**TRECHO SELECIONADO:**
Conflito de Atribuições – Cível

 

Protocolado nº 152.091/15

(Nº MP 36.0533.0001267/2013-9)

Suscitante: 5º Promotor de Justiça Cível de Santana

Suscitado: 8º Promotor de Justiça de Direitos Humanos (idoso)

 

Ementa:

1.      Conflito negativo de atribuições. Suscitante: 5º Promotor de Justiça Cível de Santana. Suscitado: 8º Promotor de Justiça de Direitos Humanos (idoso).

2.      Procedimento Administrativo de Natureza Individual. Providências a favor de idosa, em situação de risco. Informações contidas no expediente que sinalizam para a preponderância da tutela do idoso, sobretudo em face da incerteza quanto à real localização da idosa.

3.      Conflito conhecido e dirimido, cabendo ao suscitado prosseguir na investigação.

 

1)  Relatório

Trata-se de conflito negativo de atribuições, figurando como suscitante o DD. 5º Promotor de Justiça Cível de Santana e, como suscitado, o 8º Promotor de Justiça de Direitos Humanos, com atribuições para a defesa do idoso, relativamente ao feito em epígrafe (PANI Nº MP 36.0533.0001267/2013-9).

O presente expediente foi instaurado pela Promotoria de Justiça Cível de Santana, para adoção de providências a favor da idosa M. L. C. C. G., em situação de risco, mas tramitava perante a Promotoria de Justiça de Direitos Humanos. Por força da informação contida na certidão de fl. 286, segundo a qual a idosa estaria vivendo nas proximidades de um viaduto próximo ao metrô Santana, o DD. 8º Promotor de Justiça de Direitos Humanos determinou o retorno dos autos à Promotoria de Justiça de Santana.

Ocorre que, aportados os autos na referida Promotoria de Justiça, houve declínio de atribuições, sob o argumento de que a idosa está sendo atendida pelo SEAS Santana e pelo SEAS Bela Vista/Consolação e, por isso, havendo dois serviços sociais cuidando conjuntamente da situação da idosa, deve prevalecer o mais abrangente, que é da promotoria de justiça suscitada.

Acrescentou a DD. Promotora de Justiça de Santana, ainda, que “não é cabível que sem maiores investigações se decline de competência com base em informação de terceira pessoa não identificada de que possivelmente a idosa tenha sido vista em determinada localizada, uma vez que esta há sete anos transita pela cidade de São Paulo, sendo que o atendimento inicial da idosa foi pelo serviço social da região central, a cargo do promotor de justiça suscitado”.

**TAREFAS PROPOSTAS:**
- 1) Segundo o texto sobre o conflito de atribuições, onde a idosa estaria vivendo conforme a certidão de fl. 286?
- 2) Dê seguimento ao texto sobre o conflito de atribuições a partir da última frase apresentada.
Os dados abaixo provêm de outra fonte.

**Entradas de localização de textos e itens:**

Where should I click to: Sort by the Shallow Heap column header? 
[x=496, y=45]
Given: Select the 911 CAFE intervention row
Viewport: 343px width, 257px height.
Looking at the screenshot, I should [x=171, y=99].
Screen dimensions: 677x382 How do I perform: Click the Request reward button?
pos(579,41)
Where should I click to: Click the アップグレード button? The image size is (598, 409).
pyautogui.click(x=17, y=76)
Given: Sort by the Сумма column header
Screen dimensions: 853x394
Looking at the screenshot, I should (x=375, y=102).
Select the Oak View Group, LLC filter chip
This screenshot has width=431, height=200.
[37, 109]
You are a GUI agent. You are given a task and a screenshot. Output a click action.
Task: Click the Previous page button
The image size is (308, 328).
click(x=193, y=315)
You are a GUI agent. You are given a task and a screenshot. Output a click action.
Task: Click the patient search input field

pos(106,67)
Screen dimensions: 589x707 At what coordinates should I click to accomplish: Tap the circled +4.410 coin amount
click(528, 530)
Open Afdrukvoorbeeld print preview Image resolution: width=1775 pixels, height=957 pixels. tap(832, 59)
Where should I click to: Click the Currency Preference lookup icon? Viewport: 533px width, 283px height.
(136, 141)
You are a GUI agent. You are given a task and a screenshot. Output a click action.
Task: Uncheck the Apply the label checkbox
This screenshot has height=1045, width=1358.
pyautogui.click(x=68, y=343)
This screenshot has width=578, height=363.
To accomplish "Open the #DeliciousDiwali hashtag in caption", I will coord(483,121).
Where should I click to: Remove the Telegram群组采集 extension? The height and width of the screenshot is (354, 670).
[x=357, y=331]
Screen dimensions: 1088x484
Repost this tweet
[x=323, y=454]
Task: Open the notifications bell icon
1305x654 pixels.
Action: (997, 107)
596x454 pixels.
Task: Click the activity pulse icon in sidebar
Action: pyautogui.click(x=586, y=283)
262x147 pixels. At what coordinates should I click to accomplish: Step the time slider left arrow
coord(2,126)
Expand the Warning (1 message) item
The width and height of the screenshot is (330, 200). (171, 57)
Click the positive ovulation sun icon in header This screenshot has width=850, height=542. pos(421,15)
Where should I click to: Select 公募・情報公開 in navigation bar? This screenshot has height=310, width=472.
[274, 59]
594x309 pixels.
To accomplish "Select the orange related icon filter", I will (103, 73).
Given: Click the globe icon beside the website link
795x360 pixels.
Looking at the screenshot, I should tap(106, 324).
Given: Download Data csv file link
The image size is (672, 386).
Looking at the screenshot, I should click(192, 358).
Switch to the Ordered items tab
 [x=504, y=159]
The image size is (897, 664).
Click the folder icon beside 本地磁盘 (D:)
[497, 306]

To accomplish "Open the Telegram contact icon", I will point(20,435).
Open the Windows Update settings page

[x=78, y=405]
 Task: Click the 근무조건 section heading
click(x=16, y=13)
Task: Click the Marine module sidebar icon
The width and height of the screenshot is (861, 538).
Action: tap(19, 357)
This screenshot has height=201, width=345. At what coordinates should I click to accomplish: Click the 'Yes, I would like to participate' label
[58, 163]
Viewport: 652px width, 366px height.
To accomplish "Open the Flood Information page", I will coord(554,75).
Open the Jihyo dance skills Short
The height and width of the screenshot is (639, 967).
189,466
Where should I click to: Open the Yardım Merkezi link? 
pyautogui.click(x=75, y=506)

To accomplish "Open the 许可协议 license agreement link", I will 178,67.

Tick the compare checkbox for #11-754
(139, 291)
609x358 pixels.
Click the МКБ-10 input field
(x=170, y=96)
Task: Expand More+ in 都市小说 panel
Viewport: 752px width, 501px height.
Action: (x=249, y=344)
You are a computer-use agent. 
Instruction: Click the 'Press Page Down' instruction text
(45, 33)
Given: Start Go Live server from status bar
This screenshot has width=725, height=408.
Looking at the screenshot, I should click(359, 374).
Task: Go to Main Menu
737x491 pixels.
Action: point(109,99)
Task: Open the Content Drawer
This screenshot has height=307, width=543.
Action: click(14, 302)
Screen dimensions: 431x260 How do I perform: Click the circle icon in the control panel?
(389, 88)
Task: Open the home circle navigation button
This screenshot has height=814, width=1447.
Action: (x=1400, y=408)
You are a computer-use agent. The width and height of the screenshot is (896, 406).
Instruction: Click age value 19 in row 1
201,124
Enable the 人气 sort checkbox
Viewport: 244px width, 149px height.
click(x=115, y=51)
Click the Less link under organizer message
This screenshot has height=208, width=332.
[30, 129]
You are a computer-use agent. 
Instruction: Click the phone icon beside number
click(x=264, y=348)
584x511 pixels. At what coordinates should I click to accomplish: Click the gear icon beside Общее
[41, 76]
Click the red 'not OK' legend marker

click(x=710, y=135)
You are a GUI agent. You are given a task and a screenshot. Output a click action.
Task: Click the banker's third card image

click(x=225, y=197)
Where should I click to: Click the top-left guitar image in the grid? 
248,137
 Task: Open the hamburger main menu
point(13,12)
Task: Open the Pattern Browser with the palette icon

**CONJUNTO DE RESPOSTAS:**
- 1) Nas proximidades de um viaduto próximo ao metrô Santana.

- 2)
É a síntese do necessário.

2) Fundamentação

O conflito negativo de atribuições está configurado e, pois, comporta admissibilidade.

Como anota a doutrina especializada, configura-se o conflito negativo de atribuições quando “dois ou mais órgãos de execução do Ministério Público entendem não possuir atribuição para a prática de determinado ato”, indicando-se reciprocamente, um e outro, como sendo aquele que deverá atuar (cf. Emerson Garcia, Ministério Público, 2. ed., Rio de Janeiro, Lumen Juris, 2005, p. 196).

Em outros termos, conflitos de atribuições configuram-se in concreto, jamais in abstracto, quando, considerado o posicionamento de órgãos de execução do Ministério Público “(a) dois ou mais deles manifestam, simultaneamente, atos que importem a afirmação das próprias atribuições, em exclusões às de outro membro (conflito positivo); (b) ao menos um membro negue a própria atribuição funcional e a atribua a outro membro, que já a tenha recusado (conflito negativo)” (cf. Hugo Nigro Mazzilli, Regime Jurídico do Ministério Público, 6ª ed., São Paulo, Saraiva, 2007, p. 486/487).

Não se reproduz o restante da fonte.